You basically can't do point 1 in real time -- the time interval is just too short. So you need to analyze beforehand all the pages you're going to be serving ads on, and store that information in a way that it can be rapidly accessed at ad-serving time.
That doesn't necessarily imply "being a search engine company": presumably you're not going to serve ads on billions of different URLs, after all, but only on a far smaller number of URLs that belong to your company or its partners (so you can presumably also get collaboration from the URLs' owners: e.g., you don't need a general spider but can rely on the owners using the sitemaps protocol properly to let you know about new, updated or removed URLs, you can trust each page's keywords , title and headers to provide important info, and so forth).

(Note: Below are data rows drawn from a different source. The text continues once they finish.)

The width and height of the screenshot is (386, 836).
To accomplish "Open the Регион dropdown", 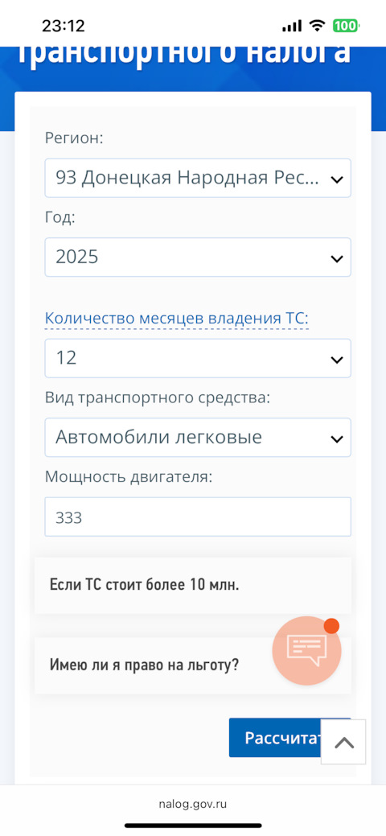I will (198, 178).
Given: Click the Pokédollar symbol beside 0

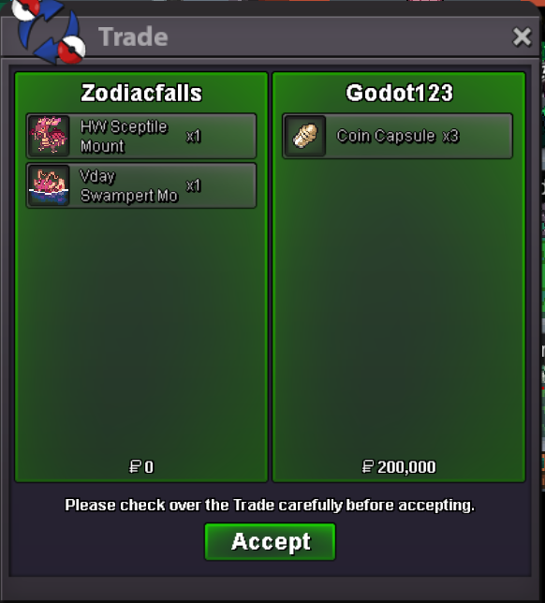Looking at the screenshot, I should pyautogui.click(x=135, y=467).
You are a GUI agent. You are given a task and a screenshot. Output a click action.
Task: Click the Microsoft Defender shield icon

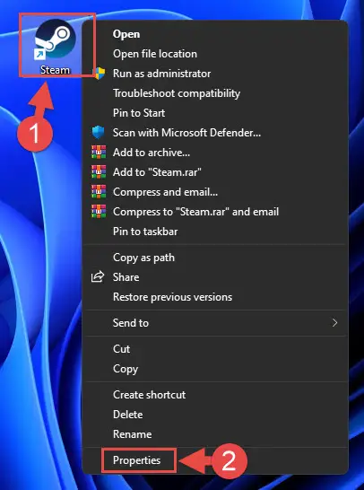click(99, 133)
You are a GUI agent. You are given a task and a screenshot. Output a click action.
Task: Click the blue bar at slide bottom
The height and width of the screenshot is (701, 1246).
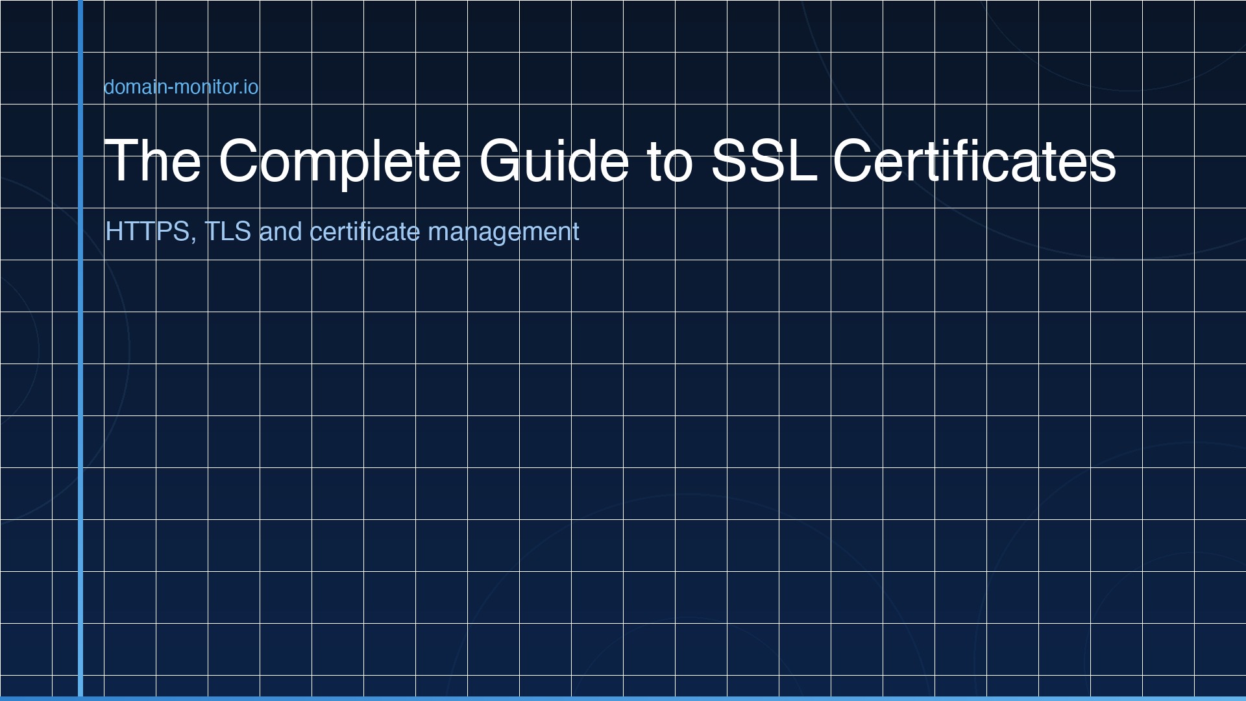pyautogui.click(x=623, y=698)
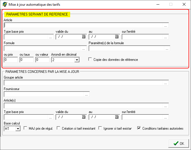Browse reference 'sur l'entité' with ellipsis button
191x150 pixels.
(x=166, y=37)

So with a relatively small number of servers (say a few dozens, maybe in EC2 or other "cloud" service) you can keep an in-memory distributed hash table mapping URLs to (for example) sets of related keywords and weights for keywords' relative importance, and a similar table for candidate ads -- indeed, if you don't have a "real-time auction" aspect to your system, you might even get away with precomputing a URL-to-ads correspondence (presumably you do want to do some dynamic adjustment, auction-wise or other, but with some reasonable approximation that can be modeled as a simple incremental op on the precomputed correspondence).
If you do need to scale to serving ads on billions of URLs, then you do need a far more sophisticated approach than can be effectively summarized on a SO answer -- but then, if that's the scale of your ambition, you had better put together an engineering team that's not daunted by the task (and far more than a few dozen servers;-).